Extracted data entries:
== Segment start ==

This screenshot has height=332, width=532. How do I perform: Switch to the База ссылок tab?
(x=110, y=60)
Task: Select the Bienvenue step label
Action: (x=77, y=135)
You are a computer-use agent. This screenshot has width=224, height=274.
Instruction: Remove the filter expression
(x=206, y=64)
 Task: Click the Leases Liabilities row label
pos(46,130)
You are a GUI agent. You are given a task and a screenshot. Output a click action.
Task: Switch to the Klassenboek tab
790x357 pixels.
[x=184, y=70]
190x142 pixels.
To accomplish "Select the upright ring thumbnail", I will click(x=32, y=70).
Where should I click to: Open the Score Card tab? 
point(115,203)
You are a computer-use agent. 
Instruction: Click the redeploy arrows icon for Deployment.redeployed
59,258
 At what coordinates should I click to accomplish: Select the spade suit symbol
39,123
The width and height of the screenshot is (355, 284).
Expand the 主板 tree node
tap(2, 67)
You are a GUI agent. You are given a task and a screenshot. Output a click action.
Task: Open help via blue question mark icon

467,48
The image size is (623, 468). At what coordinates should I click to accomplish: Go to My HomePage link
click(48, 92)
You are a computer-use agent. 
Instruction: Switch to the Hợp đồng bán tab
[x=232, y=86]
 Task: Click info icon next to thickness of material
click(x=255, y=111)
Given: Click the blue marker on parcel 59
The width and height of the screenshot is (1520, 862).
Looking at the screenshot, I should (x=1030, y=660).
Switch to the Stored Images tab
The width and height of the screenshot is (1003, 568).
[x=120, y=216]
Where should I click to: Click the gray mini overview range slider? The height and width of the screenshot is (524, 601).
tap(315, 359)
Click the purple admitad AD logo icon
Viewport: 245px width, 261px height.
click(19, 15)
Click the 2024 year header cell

== Segment end ==

Assignment => Give every entry again in full, precisely as written above.

Expected output =>
This screenshot has height=332, width=532. How do I perform: Switch to the База ссылок tab?
(x=110, y=60)
Task: Select the Bienvenue step label
Action: (x=77, y=135)
You are a computer-use agent. This screenshot has width=224, height=274.
Instruction: Remove the filter expression
(x=206, y=64)
 Task: Click the Leases Liabilities row label
pos(46,130)
You are a GUI agent. You are given a task and a screenshot. Output a click action.
Task: Switch to the Klassenboek tab
790x357 pixels.
[x=184, y=70]
190x142 pixels.
To accomplish "Select the upright ring thumbnail", I will click(x=32, y=70).
Where should I click to: Open the Score Card tab? 
point(115,203)
You are a computer-use agent. 
Instruction: Click the redeploy arrows icon for Deployment.redeployed
59,258
 At what coordinates should I click to accomplish: Select the spade suit symbol
39,123
The width and height of the screenshot is (355, 284).
Expand the 主板 tree node
tap(2, 67)
You are a GUI agent. You are given a task and a screenshot. Output a click action.
Task: Open help via blue question mark icon

467,48
The image size is (623, 468). At what coordinates should I click to accomplish: Go to My HomePage link
click(48, 92)
You are a computer-use agent. 
Instruction: Switch to the Hợp đồng bán tab
[x=232, y=86]
 Task: Click info icon next to thickness of material
click(x=255, y=111)
Given: Click the blue marker on parcel 59
The width and height of the screenshot is (1520, 862).
Looking at the screenshot, I should (x=1030, y=660).
Switch to the Stored Images tab
The width and height of the screenshot is (1003, 568).
[x=120, y=216]
Where should I click to: Click the gray mini overview range slider? The height and width of the screenshot is (524, 601).
tap(315, 359)
Click the purple admitad AD logo icon
Viewport: 245px width, 261px height.
click(19, 15)
Click the 2024 year header cell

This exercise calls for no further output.